=== Section Start ===
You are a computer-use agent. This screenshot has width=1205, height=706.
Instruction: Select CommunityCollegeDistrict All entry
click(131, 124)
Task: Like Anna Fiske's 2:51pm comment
=== Section End ===
=== Section Start ===
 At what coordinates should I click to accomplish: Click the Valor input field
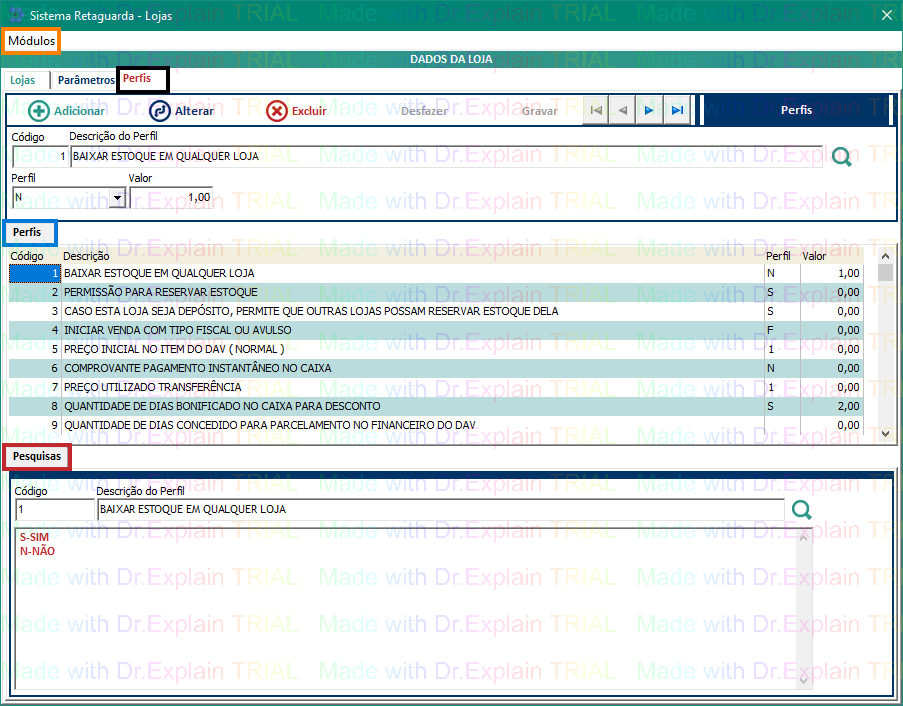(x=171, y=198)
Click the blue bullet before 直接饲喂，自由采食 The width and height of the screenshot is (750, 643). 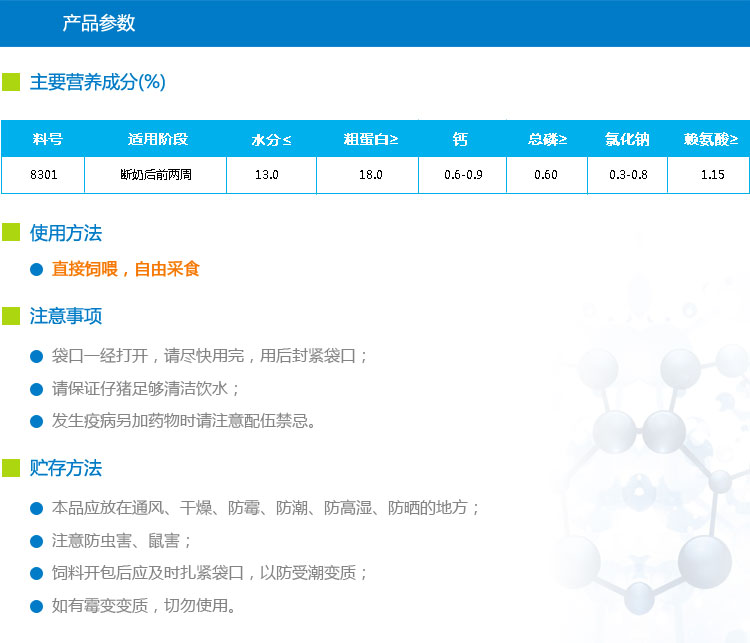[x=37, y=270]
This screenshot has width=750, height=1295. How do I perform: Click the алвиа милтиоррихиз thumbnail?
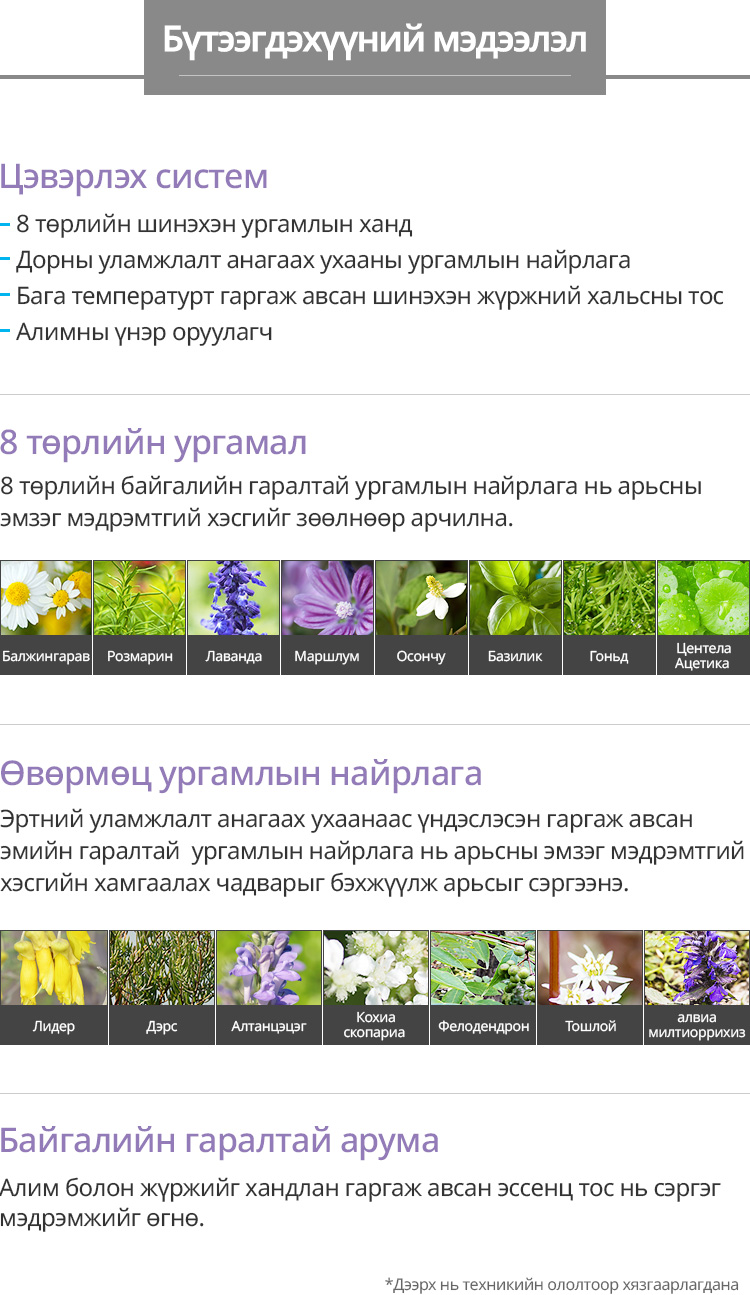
=== Section End ===
- Try it -
Using the material above, find each line that holds "This" and copy that line.

- Response below -
You are a computer-use agent. This screenshot has width=1205, height=706.
This screenshot has width=750, height=1295. How do I perform: Click the алвиа милтиоррихиз thumbnail?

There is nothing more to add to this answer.